Render the data below as a numbered list. Begin at the line containing "Screen dimensions: 1200x675", stop after the line containing "Action: coord(834,539)", and leave out any blank lines.

--- Begin Material for the task ---

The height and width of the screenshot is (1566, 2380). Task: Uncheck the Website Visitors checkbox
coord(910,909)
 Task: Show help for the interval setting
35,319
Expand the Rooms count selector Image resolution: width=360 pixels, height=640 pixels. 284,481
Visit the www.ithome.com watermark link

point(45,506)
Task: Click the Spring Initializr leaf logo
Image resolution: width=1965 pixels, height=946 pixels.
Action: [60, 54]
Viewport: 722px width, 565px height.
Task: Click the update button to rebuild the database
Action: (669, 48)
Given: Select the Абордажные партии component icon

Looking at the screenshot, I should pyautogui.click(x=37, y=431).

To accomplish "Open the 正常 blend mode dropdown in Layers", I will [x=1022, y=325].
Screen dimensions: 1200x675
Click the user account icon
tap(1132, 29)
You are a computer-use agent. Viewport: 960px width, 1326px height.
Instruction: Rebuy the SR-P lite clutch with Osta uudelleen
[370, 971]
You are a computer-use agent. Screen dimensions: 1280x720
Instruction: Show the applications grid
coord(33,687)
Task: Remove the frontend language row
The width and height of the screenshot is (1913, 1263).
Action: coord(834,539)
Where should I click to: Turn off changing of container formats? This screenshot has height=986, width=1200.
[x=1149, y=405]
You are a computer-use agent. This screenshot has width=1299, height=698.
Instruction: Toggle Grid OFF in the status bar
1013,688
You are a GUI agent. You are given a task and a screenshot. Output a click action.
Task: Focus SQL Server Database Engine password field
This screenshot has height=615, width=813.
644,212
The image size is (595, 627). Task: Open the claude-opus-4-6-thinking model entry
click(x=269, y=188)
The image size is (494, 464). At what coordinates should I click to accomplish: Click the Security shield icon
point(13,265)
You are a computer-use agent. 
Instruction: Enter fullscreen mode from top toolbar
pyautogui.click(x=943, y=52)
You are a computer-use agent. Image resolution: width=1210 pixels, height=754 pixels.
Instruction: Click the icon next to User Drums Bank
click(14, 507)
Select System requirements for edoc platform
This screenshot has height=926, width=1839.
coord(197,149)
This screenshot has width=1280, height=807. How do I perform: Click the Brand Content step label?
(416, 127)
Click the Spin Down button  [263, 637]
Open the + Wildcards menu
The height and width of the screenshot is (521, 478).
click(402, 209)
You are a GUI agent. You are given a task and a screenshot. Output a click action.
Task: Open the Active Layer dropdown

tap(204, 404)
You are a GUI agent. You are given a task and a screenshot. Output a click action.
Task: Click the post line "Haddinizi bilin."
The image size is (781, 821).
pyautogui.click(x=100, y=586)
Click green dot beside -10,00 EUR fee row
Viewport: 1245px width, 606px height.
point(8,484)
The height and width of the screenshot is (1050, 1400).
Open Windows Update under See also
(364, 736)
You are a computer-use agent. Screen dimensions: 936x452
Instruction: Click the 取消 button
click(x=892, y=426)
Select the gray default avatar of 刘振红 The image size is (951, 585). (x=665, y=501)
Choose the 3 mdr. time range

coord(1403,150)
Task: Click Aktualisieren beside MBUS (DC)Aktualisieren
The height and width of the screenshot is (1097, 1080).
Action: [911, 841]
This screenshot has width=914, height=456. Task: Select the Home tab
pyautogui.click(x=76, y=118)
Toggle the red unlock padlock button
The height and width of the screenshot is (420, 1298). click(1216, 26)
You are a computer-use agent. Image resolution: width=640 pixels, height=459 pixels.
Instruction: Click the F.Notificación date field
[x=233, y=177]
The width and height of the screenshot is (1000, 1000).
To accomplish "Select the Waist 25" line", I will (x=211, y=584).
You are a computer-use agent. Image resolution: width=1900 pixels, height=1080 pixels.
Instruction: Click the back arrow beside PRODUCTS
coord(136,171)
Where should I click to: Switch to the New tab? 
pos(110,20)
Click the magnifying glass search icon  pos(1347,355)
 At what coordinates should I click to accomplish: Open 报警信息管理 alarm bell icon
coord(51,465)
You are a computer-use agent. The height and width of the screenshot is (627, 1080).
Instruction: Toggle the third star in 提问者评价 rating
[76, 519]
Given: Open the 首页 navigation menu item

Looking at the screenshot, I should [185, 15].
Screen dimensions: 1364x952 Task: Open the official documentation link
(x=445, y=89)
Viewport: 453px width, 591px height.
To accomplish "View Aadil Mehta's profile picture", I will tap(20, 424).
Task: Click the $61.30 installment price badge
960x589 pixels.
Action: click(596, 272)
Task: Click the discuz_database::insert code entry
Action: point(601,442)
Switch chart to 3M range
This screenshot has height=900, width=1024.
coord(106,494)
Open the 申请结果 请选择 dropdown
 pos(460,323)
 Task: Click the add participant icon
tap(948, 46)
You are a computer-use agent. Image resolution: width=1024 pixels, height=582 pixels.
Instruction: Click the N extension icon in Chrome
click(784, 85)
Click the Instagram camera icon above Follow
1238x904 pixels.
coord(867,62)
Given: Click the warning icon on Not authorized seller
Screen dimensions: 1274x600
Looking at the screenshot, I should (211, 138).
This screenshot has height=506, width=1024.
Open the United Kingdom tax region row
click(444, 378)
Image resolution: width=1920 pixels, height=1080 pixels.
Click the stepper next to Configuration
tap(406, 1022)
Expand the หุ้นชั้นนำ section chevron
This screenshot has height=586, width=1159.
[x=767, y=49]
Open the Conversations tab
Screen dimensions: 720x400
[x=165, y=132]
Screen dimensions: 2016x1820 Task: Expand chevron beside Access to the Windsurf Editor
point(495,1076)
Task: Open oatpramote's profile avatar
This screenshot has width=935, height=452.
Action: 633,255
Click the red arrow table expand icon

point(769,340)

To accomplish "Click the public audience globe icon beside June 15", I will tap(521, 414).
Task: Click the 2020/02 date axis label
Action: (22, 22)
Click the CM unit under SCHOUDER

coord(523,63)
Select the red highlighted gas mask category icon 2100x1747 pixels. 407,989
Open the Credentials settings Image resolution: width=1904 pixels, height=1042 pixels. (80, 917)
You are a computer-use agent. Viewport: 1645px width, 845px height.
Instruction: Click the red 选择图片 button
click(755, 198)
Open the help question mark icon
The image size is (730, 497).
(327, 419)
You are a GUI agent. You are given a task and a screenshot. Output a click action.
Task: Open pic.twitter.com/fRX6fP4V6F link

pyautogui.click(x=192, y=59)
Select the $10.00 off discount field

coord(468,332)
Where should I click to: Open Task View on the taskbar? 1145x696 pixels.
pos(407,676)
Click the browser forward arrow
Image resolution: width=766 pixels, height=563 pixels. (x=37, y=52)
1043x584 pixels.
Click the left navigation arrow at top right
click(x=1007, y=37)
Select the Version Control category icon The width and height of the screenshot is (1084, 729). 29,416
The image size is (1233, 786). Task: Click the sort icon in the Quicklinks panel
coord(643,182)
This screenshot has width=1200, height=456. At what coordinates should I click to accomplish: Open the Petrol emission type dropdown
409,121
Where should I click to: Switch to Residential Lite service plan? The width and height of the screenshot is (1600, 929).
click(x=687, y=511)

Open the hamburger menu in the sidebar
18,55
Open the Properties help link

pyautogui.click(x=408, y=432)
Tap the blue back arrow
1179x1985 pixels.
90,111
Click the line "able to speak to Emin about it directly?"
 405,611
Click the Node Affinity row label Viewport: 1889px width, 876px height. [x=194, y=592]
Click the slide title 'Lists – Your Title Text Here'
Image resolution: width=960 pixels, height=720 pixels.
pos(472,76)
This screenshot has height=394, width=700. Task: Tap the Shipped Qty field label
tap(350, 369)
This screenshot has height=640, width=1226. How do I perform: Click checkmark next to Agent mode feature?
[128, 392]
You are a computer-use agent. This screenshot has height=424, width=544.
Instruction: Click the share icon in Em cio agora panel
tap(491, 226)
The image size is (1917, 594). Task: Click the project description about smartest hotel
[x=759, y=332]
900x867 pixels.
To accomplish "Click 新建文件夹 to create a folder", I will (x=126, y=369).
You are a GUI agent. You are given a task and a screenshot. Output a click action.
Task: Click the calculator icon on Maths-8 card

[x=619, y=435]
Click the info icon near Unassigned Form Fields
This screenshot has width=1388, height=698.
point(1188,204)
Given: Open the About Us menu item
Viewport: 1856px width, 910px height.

--- End Material for the task ---

**Reply:**
1. Screen dimensions: 1200x675
2. Click the user account icon
3. tap(1132, 29)
4. You are a computer-use agent. Viewport: 960px width, 1326px height.
5. Instruction: Rebuy the SR-P lite clutch with Osta uudelleen
6. [370, 971]
7. You are a computer-use agent. Screen dimensions: 1280x720
8. Instruction: Show the applications grid
9. coord(33,687)
10. Task: Remove the frontend language row
11. The width and height of the screenshot is (1913, 1263).
12. Action: coord(834,539)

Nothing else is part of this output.